“Seasons in the Sun,” popularized by Terry Jacks, is an English adaptation of Jacques Brel‘s 1961 French song “Le Moribond” (The Dying Man). Rod McKuen translated the lyrics in 1963, creating a version that portrays a dying man’s farewell to loved ones. While McKuen’s version is known for its sentimental tone, Terry Jacks’ 1974 hit notably altered the lyrics to focus on a friend dying of leukemia, rather than the original’s narrative of a man facing betrayal.

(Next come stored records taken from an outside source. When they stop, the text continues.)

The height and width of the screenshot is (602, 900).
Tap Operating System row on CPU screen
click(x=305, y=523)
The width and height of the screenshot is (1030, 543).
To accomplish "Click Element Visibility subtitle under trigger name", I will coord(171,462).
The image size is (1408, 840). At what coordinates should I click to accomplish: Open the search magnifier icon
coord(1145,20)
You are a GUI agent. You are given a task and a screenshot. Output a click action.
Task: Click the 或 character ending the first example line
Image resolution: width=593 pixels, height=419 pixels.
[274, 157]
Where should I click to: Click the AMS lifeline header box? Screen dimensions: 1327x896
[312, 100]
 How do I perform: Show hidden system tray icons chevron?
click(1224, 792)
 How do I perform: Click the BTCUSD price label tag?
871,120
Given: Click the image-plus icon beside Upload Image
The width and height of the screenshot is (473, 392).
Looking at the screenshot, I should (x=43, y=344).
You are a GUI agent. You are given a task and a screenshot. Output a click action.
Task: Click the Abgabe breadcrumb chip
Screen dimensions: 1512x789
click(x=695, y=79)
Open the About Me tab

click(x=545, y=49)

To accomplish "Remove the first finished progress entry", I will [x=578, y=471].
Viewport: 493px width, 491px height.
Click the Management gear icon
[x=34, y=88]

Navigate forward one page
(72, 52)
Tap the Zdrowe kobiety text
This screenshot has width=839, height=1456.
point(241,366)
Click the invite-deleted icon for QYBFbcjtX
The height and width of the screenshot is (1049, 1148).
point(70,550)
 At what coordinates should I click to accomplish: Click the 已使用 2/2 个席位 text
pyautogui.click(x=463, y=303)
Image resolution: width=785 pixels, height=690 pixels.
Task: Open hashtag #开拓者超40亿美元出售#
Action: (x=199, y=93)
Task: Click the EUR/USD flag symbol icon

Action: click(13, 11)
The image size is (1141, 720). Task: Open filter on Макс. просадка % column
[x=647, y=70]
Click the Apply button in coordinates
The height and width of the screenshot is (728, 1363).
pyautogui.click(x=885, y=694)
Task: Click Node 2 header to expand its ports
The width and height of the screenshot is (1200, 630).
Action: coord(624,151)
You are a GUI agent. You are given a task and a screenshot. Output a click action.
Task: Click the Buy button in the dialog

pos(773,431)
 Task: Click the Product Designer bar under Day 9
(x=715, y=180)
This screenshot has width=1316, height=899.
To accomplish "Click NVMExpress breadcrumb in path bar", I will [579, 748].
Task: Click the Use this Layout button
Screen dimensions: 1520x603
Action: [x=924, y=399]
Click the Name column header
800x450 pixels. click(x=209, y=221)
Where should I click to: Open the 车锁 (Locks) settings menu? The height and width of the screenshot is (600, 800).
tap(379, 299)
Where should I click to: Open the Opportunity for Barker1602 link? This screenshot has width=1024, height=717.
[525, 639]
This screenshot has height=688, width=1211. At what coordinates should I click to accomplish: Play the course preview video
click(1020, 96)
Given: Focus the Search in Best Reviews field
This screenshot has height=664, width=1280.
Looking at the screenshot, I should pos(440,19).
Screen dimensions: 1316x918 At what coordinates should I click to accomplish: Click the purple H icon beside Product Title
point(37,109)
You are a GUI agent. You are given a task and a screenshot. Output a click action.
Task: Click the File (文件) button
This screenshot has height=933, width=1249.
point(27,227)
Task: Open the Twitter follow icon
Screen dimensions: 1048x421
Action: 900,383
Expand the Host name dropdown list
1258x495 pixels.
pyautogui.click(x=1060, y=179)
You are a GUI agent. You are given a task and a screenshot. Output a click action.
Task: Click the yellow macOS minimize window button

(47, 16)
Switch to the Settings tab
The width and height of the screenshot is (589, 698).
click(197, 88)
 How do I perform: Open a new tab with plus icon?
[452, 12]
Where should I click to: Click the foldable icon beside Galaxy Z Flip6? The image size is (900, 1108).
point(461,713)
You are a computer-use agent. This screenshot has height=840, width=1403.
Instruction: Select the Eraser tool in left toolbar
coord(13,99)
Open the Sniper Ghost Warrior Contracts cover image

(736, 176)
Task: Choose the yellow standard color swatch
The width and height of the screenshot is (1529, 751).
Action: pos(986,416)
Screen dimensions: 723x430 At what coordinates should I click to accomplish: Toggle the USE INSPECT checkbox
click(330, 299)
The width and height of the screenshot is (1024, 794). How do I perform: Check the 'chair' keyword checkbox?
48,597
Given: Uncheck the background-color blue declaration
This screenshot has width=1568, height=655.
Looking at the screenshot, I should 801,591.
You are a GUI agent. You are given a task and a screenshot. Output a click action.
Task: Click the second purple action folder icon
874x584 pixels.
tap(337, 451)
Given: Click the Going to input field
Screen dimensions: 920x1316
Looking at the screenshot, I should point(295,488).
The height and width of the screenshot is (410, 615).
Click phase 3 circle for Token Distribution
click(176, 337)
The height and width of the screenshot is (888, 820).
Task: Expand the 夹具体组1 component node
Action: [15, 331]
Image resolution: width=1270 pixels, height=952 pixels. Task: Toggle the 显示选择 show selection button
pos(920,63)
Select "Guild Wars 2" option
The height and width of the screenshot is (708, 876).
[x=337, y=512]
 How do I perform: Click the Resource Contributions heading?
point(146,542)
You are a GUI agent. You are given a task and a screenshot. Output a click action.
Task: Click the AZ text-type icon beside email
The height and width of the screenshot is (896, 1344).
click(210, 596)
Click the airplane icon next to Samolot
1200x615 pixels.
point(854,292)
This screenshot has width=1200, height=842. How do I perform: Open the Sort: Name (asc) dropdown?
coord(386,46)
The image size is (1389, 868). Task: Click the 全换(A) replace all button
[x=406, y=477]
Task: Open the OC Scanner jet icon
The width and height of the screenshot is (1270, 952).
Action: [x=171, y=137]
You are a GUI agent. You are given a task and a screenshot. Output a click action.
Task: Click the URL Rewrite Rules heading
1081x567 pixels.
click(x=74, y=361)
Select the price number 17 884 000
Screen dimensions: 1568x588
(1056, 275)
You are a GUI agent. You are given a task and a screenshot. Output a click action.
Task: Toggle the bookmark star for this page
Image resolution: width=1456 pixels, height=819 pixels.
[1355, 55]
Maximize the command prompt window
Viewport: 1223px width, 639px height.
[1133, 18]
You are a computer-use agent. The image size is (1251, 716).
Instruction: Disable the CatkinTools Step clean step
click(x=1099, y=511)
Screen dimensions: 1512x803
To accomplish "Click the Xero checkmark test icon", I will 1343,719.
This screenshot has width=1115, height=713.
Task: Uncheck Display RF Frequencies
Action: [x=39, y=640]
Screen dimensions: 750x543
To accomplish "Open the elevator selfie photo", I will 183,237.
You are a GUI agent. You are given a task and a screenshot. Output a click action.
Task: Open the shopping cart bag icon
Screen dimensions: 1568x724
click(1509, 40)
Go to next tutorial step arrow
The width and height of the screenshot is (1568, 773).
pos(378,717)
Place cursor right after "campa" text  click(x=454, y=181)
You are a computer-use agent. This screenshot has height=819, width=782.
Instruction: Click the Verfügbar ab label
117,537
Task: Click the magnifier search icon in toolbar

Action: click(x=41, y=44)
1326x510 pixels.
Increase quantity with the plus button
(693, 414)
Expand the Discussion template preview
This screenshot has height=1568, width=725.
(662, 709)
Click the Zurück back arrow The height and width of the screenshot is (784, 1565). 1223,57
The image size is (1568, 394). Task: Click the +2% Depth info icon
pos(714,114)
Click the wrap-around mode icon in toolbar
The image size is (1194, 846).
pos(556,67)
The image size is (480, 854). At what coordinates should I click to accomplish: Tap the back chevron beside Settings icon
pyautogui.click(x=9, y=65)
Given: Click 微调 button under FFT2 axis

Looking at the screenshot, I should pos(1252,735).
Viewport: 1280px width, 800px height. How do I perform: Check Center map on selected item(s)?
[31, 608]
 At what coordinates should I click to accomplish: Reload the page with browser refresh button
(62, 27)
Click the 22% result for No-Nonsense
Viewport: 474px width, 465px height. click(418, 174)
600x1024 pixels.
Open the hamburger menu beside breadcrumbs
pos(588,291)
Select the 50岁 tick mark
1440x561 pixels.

Rod McKuen also wrote one of my favorite poems…
THIRTY-SIX
I live alone.
It hasn’t always been that way.
It’s nice sometimes
to open up the heart a little
and let some hurt come in.
It proves you’re still alive.
I’m not sure what it means.
Why we can’t shake the old loves from our minds.
It must be that we build on memory
and make them more than what they were.
And is the manufacture
just a safe device for closing up the wall?
I do remember.
The only fuzzy circumstance
is sometimes where-and-how
Why, I know.
It happens just because we need
to want and to be wanted too,
when love is here or gone
to lie down in the darkness
and listen to the warm.
An oldie but a goodie, wrapping my brain on who else sang this song as I don’t remember this version as much as another one sung by another group. It will come to me eventually!